Eco Ninja, a review of the film by Jonathan Browning

Environmental protection is hardly a laughing matter. Companies with offices around the world are stepping up efforts to minimize their impact on the planet by going green and there’s nothing funny about it. But a film by Jonathan Browning and Screaming Frog Productions shows what can happen when a cubical commander and his corporate overlords take their responsibilities for recycling and reducing waste a bit too seriously. With the management style of Steve Carell an office boss hires a stealthy black-clad warrior to enforce new policies of workplace sustainability.

Screened at the Mountainfilm Festival in Telluride Eco Ninja is a hilarious satire that pokes fun at the tedious little tasks each of us are expected to do at home or on the job in order to save the planet from the looming threat of climate change. With employees often overwhelmed by so many rules and regulations office managers are tasks to redefine what it means to go green.

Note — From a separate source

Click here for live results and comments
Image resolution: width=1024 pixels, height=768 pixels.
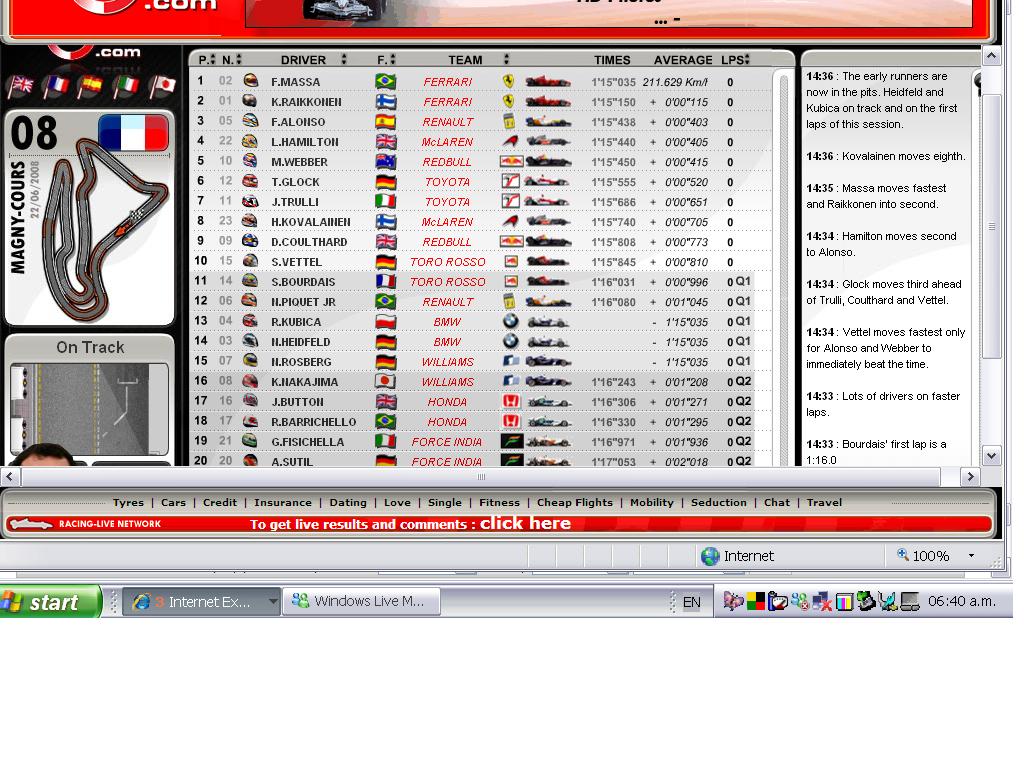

“I say it means thinking outside of the box,” the boss says in the film. “And then recycling that box.”
Enter the Ninja. And as the body count escalates through this 6-minute 27-second short both office workers and audience learn the wisdom of conservation.

“Yeah, in this office now it’s recycle or receive…a blade,” the boss says.

As the Ninja wreaks havoc and the office drones cringe in fear it’s hard not wonder how much easier it would be to simply use less plastic, print double-sided documents and power-down computers when not in use. When the consequences of waste are a sudden blow to neck the virtues of sustainability seem infinitely more practical.

The overarching theme of the Eco Ninja as described by his boss is really quite simple.
“Protect mother earth and protect yourself by protecting mother earth.”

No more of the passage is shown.